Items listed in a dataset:
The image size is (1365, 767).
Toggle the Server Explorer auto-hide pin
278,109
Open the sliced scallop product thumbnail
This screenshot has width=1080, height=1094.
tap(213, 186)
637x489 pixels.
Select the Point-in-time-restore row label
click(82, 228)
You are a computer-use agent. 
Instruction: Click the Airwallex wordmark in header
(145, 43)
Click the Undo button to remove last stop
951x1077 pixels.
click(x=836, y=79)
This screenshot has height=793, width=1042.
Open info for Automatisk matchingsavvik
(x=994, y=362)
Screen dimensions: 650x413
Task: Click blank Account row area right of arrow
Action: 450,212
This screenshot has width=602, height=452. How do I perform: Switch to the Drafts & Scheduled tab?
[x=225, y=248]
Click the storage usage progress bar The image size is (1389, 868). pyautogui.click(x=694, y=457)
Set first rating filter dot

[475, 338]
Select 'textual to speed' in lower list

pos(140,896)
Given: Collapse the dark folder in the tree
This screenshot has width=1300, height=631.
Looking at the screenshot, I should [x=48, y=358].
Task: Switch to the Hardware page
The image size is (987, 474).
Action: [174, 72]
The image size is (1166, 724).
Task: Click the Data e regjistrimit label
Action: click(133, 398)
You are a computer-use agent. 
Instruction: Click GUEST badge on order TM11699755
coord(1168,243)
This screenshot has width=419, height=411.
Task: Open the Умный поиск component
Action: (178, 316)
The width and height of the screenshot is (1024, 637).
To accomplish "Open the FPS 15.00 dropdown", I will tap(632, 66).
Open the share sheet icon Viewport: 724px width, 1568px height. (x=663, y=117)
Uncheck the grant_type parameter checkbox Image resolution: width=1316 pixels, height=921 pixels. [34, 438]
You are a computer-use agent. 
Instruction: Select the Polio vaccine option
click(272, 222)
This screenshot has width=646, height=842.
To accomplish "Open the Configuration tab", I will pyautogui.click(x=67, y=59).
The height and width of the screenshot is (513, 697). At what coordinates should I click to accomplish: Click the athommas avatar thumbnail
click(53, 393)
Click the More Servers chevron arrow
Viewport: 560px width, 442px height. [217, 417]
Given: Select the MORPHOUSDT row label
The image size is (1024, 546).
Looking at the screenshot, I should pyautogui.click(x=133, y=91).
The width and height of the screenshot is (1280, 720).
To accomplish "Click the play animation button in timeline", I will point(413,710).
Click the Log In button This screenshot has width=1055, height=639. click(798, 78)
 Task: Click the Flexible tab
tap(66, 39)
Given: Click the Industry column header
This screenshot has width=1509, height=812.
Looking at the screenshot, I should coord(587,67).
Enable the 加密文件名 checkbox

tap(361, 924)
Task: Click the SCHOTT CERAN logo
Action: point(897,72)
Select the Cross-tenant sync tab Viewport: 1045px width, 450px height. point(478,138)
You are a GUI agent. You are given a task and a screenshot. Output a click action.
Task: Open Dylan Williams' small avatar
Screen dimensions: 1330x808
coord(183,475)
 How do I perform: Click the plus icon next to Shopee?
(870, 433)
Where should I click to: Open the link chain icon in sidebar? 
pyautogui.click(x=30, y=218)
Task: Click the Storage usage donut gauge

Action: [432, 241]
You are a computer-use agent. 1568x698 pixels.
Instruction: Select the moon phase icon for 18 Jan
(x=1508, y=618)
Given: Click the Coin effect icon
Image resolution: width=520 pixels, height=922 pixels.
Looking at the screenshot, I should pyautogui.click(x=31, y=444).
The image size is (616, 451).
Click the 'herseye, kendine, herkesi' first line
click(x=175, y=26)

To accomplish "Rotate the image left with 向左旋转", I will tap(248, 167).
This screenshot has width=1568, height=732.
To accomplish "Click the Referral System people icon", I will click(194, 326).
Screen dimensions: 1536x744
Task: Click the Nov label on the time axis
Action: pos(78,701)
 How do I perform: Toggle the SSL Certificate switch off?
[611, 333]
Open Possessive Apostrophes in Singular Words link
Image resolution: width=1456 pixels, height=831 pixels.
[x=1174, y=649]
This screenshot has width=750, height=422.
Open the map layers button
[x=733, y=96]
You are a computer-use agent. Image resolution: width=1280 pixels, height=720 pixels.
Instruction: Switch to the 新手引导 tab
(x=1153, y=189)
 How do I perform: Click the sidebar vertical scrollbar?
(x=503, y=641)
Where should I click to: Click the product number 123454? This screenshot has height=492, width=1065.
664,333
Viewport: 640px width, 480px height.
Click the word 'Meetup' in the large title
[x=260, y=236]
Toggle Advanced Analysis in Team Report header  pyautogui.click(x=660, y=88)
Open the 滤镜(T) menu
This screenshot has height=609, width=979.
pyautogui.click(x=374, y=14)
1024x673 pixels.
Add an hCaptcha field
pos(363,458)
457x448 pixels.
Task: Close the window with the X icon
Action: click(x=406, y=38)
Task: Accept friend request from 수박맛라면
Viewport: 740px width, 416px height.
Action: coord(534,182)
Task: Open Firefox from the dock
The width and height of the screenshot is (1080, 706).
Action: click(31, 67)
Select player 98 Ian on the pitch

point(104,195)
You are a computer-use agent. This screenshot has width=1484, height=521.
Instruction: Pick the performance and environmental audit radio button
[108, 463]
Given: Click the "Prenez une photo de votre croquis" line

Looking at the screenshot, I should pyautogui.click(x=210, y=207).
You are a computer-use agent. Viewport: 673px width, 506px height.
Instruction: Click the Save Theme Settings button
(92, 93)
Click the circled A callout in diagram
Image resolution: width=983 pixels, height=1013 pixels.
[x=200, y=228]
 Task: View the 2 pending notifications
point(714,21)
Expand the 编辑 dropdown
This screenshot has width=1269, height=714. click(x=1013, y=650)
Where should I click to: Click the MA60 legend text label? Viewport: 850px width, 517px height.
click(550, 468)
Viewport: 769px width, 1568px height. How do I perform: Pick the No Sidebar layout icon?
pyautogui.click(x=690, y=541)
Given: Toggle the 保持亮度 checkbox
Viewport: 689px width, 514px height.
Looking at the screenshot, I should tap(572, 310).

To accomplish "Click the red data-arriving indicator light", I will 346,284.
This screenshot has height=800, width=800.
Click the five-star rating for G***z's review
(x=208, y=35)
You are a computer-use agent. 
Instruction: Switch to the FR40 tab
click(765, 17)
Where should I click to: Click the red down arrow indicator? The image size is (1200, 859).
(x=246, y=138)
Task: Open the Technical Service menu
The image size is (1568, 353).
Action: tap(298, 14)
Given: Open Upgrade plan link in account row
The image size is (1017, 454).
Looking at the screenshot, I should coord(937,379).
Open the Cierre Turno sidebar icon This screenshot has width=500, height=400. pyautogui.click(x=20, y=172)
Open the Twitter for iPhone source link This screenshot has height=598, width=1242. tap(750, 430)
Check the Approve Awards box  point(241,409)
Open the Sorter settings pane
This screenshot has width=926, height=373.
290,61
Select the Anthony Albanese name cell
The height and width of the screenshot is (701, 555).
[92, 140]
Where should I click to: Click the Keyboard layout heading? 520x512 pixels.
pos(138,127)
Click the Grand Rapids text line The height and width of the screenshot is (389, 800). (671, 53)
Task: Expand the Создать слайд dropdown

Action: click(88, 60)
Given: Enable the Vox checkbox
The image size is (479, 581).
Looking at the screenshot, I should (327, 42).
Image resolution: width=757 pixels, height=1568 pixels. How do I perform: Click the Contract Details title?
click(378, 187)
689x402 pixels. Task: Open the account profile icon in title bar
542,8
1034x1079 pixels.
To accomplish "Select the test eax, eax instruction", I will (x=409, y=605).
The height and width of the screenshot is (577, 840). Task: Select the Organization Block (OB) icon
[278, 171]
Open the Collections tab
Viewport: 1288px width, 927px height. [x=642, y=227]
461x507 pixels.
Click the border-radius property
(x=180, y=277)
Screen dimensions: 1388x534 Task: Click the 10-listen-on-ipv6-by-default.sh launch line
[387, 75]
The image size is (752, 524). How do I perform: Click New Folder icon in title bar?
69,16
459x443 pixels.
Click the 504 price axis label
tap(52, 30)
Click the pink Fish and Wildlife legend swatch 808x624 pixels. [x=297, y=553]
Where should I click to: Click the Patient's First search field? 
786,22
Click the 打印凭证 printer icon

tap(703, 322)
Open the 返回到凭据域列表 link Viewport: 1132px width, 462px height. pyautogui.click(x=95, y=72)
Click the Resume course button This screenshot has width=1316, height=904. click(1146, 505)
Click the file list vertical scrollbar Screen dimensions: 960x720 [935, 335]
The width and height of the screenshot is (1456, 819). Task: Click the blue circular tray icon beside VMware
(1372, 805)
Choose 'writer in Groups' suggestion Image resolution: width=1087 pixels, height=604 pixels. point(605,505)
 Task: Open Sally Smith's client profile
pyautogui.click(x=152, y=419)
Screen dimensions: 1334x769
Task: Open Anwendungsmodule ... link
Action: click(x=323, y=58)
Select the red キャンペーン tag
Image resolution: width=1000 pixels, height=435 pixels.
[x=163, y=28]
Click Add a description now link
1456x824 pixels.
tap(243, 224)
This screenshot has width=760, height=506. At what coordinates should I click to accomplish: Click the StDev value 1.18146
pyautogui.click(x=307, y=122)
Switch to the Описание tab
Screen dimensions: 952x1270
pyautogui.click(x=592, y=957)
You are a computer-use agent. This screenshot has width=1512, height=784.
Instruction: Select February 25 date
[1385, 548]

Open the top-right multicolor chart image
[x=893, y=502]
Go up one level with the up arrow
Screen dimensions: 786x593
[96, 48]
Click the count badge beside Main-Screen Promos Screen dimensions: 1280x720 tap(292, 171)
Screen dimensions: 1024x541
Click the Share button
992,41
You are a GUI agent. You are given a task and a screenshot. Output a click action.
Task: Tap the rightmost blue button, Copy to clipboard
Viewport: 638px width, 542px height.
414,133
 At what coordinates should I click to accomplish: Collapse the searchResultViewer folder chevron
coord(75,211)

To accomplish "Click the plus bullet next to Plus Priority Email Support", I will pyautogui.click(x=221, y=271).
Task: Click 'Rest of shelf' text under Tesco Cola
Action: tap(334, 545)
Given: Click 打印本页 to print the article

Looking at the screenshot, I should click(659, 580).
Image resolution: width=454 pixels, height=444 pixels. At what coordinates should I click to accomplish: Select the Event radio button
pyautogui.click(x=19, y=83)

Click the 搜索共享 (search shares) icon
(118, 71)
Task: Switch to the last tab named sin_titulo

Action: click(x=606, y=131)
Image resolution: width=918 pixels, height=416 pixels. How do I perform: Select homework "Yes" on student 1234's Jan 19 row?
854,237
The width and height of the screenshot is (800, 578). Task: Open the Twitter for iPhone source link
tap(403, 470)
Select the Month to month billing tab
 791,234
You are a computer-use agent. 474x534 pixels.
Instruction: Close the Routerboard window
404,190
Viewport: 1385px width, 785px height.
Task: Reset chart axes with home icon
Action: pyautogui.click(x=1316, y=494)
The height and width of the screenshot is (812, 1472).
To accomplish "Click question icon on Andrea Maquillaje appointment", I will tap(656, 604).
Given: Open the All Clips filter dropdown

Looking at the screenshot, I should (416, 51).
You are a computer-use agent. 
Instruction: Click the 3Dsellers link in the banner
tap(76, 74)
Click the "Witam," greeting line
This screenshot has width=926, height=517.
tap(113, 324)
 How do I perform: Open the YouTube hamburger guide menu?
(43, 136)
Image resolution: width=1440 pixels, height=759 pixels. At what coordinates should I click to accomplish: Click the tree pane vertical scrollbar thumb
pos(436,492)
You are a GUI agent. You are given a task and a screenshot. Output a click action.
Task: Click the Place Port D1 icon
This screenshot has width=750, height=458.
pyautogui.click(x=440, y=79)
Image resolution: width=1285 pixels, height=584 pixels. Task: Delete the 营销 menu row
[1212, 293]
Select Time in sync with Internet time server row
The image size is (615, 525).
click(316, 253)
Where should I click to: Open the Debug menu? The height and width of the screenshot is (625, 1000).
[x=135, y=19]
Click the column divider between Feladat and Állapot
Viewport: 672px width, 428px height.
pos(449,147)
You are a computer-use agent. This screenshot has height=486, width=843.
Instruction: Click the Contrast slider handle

Try it
Tally the lines in the records that contain the word "from"; the answer is that number and nothing more.

Written response
2